[Entries for locating text and elements]
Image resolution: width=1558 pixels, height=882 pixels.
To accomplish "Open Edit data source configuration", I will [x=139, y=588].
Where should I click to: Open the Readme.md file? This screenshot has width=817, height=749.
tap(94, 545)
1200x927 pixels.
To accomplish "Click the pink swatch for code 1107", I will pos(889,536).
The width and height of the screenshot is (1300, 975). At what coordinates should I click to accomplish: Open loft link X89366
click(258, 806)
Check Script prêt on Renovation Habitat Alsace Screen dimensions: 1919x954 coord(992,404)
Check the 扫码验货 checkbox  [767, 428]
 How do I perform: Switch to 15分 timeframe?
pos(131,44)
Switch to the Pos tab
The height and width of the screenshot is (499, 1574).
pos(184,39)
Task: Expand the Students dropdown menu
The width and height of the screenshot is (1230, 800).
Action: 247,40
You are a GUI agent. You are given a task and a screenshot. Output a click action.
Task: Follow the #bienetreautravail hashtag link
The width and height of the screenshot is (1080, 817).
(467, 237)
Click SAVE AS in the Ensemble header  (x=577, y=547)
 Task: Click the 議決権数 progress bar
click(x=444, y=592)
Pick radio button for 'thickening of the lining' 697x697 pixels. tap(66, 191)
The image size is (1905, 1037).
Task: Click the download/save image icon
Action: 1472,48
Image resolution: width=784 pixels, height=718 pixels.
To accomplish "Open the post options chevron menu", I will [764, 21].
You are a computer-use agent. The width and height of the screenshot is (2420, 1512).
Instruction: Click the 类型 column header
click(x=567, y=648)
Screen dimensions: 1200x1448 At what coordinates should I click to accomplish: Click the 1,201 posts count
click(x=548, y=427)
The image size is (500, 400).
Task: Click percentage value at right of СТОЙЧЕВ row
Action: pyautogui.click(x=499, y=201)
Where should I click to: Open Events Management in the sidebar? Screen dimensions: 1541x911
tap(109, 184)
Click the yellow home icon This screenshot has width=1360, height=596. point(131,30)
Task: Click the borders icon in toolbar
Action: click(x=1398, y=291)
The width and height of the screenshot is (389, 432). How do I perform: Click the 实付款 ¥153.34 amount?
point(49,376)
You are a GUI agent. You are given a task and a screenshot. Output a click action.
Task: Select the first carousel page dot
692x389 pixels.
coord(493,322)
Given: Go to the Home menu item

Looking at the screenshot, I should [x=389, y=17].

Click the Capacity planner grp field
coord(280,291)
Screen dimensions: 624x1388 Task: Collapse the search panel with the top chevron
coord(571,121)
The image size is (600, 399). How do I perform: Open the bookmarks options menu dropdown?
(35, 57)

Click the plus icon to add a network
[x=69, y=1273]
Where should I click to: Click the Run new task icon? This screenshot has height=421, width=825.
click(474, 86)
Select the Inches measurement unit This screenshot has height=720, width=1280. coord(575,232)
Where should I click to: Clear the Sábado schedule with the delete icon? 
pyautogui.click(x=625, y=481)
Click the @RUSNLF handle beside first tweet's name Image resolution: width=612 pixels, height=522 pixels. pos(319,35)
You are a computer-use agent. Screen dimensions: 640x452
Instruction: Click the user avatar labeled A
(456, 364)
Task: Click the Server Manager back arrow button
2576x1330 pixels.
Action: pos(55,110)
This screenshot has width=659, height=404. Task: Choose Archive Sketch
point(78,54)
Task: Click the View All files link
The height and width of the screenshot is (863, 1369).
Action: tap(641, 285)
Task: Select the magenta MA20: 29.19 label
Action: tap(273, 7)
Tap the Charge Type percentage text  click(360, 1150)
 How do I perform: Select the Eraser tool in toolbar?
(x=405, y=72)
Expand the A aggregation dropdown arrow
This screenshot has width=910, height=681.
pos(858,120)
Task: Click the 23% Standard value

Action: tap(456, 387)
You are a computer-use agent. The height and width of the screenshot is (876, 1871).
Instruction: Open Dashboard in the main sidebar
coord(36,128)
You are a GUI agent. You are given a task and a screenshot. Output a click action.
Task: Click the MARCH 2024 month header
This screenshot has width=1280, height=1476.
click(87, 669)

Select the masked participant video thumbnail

> Problem description
Render every line of the items above as a Markdown table with two columns, Row and Line. Put a running row number in Row and the line's text in Line, and leave out blank lines.

> Solution for this problem
| Row | Line |
|---|---|
| 1 | Image resolution: width=1558 pixels, height=882 pixels. |
| 2 | To accomplish "Open Edit data source configuration", I will [x=139, y=588]. |
| 3 | Where should I click to: Open the Readme.md file? This screenshot has width=817, height=749. |
| 4 | tap(94, 545) |
| 5 | 1200x927 pixels. |
| 6 | To accomplish "Click the pink swatch for code 1107", I will pos(889,536). |
| 7 | The width and height of the screenshot is (1300, 975). At what coordinates should I click to accomplish: Open loft link X89366 |
| 8 | click(258, 806) |
| 9 | Check Script prêt on Renovation Habitat Alsace Screen dimensions: 1919x954 coord(992,404) |
| 10 | Check the 扫码验货 checkbox  [767, 428] |
| 11 |  How do I perform: Switch to 15分 timeframe? |
| 12 | pos(131,44) |
| 13 | Switch to the Pos tab |
| 14 | The height and width of the screenshot is (499, 1574). |
| 15 | pos(184,39) |
| 16 | Task: Expand the Students dropdown menu |
| 17 | The width and height of the screenshot is (1230, 800). |
| 18 | Action: 247,40 |
| 19 | You are a GUI agent. You are given a task and a screenshot. Output a click action. |
| 20 | Task: Follow the #bienetreautravail hashtag link |
| 21 | The width and height of the screenshot is (1080, 817). |
| 22 | (467, 237) |
| 23 | Click SAVE AS in the Ensemble header  (x=577, y=547) |
| 24 |  Task: Click the 議決権数 progress bar |
| 25 | click(x=444, y=592) |
| 26 | Pick radio button for 'thickening of the lining' 697x697 pixels. tap(66, 191) |
| 27 | The image size is (1905, 1037). |
| 28 | Task: Click the download/save image icon |
| 29 | Action: 1472,48 |
| 30 | Image resolution: width=784 pixels, height=718 pixels. |
| 31 | To accomplish "Open the post options chevron menu", I will [764, 21]. |
| 32 | You are a computer-use agent. The width and height of the screenshot is (2420, 1512). |
| 33 | Instruction: Click the 类型 column header |
| 34 | click(x=567, y=648) |
| 35 | Screen dimensions: 1200x1448 At what coordinates should I click to accomplish: Click the 1,201 posts count |
| 36 | click(x=548, y=427) |
| 37 | The image size is (500, 400). |
| 38 | Task: Click percentage value at right of СТОЙЧЕВ row |
| 39 | Action: pyautogui.click(x=499, y=201) |
| 40 | Where should I click to: Open Events Management in the sidebar? Screen dimensions: 1541x911 |
| 41 | tap(109, 184) |
| 42 | Click the yellow home icon This screenshot has width=1360, height=596. point(131,30) |
| 43 | Task: Click the borders icon in toolbar |
| 44 | Action: click(x=1398, y=291) |
| 45 | The width and height of the screenshot is (389, 432). How do I perform: Click the 实付款 ¥153.34 amount? |
| 46 | point(49,376) |
| 47 | You are a GUI agent. You are given a task and a screenshot. Output a click action. |
| 48 | Task: Select the first carousel page dot |
| 49 | 692x389 pixels. |
| 50 | coord(493,322) |
| 51 | Given: Go to the Home menu item |
| 52 | Looking at the screenshot, I should [x=389, y=17]. |
| 53 | Click the Capacity planner grp field |
| 54 | coord(280,291) |
| 55 | Screen dimensions: 624x1388 Task: Collapse the search panel with the top chevron |
| 56 | coord(571,121) |
| 57 | The image size is (600, 399). How do I perform: Open the bookmarks options menu dropdown? |
| 58 | (35, 57) |
| 59 | Click the plus icon to add a network |
| 60 | [x=69, y=1273] |
| 61 | Where should I click to: Click the Run new task icon? This screenshot has height=421, width=825. |
| 62 | click(474, 86) |
| 63 | Select the Inches measurement unit This screenshot has height=720, width=1280. coord(575,232) |
| 64 | Where should I click to: Clear the Sábado schedule with the delete icon?  |
| 65 | pyautogui.click(x=625, y=481) |
| 66 | Click the @RUSNLF handle beside first tweet's name Image resolution: width=612 pixels, height=522 pixels. pos(319,35) |
| 67 | You are a computer-use agent. Screen dimensions: 640x452 |
| 68 | Instruction: Click the user avatar labeled A |
| 69 | (456, 364) |
| 70 | Task: Click the Server Manager back arrow button |
| 71 | 2576x1330 pixels. |
| 72 | Action: pos(55,110) |
| 73 | This screenshot has width=659, height=404. Task: Choose Archive Sketch |
| 74 | point(78,54) |
| 75 | Task: Click the View All files link |
| 76 | The height and width of the screenshot is (863, 1369). |
| 77 | Action: tap(641, 285) |
| 78 | Task: Select the magenta MA20: 29.19 label |
| 79 | Action: tap(273, 7) |
| 80 | Tap the Charge Type percentage text  click(360, 1150) |
| 81 |  How do I perform: Select the Eraser tool in toolbar? |
| 82 | (x=405, y=72) |
| 83 | Expand the A aggregation dropdown arrow |
| 84 | This screenshot has width=910, height=681. |
| 85 | pos(858,120) |
| 86 | Task: Click the 23% Standard value |
| 87 | Action: tap(456, 387) |
| 88 | You are a computer-use agent. The height and width of the screenshot is (876, 1871). |
| 89 | Instruction: Open Dashboard in the main sidebar |
| 90 | coord(36,128) |
| 91 | You are a GUI agent. You are given a task and a screenshot. Output a click action. |
| 92 | Task: Click the MARCH 2024 month header |
| 93 | This screenshot has width=1280, height=1476. |
| 94 | click(87, 669) |
| 95 | Select the masked participant video thumbnail |